### Task to complete
Rewrite the part of the records that starts with the line containing "What do you see at coordinates (1004, 428)" and runs to the end of the records as a numbered list, omitting blank lines.

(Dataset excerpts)
────────────────────────────────────────

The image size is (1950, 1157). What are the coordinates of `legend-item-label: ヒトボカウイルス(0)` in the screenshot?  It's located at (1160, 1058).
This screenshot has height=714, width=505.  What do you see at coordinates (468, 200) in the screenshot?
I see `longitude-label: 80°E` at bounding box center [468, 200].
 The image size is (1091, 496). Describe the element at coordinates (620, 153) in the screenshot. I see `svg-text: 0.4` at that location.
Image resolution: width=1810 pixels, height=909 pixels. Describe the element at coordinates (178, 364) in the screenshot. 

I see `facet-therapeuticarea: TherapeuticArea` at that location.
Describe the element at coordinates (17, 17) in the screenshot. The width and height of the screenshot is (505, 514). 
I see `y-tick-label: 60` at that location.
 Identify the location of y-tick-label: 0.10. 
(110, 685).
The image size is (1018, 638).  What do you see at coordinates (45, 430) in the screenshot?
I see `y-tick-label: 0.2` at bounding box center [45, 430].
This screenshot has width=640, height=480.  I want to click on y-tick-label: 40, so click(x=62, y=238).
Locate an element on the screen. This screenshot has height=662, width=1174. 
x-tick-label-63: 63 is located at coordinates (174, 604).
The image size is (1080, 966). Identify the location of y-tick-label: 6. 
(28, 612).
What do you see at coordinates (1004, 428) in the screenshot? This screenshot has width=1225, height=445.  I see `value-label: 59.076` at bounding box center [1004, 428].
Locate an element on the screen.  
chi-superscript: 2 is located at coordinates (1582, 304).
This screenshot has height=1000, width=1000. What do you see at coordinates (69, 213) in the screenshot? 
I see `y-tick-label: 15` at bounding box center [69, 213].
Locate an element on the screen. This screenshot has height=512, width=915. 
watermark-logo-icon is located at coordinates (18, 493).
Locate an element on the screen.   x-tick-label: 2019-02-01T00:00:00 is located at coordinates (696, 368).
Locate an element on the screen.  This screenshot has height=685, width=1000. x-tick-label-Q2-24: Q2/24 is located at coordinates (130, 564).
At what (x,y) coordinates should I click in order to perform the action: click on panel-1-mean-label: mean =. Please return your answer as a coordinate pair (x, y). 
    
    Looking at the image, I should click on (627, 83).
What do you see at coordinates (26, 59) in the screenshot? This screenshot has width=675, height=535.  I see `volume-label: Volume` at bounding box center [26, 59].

────────────────────────────────────────

### Output for this task
1. What do you see at coordinates (1004, 428) in the screenshot? This screenshot has width=1225, height=445.  I see `value-label: 59.076` at bounding box center [1004, 428].
2. Locate an element on the screen.  
3. chi-superscript: 2 is located at coordinates (1582, 304).
4. This screenshot has height=1000, width=1000. What do you see at coordinates (69, 213) in the screenshot? 
5. I see `y-tick-label: 15` at bounding box center [69, 213].
6. Locate an element on the screen. This screenshot has height=512, width=915. 
7. watermark-logo-icon is located at coordinates (18, 493).
8. Locate an element on the screen.   x-tick-label: 2019-02-01T00:00:00 is located at coordinates (696, 368).
9. Locate an element on the screen.  This screenshot has height=685, width=1000. x-tick-label-Q2-24: Q2/24 is located at coordinates (130, 564).
10. At what (x,y) coordinates should I click in order to perform the action: click on panel-1-mean-label: mean =. Please return your answer as a coordinate pair (x, y). 
11.     Looking at the image, I should click on (627, 83).
12. What do you see at coordinates (26, 59) in the screenshot? This screenshot has width=675, height=535.  I see `volume-label: Volume` at bounding box center [26, 59].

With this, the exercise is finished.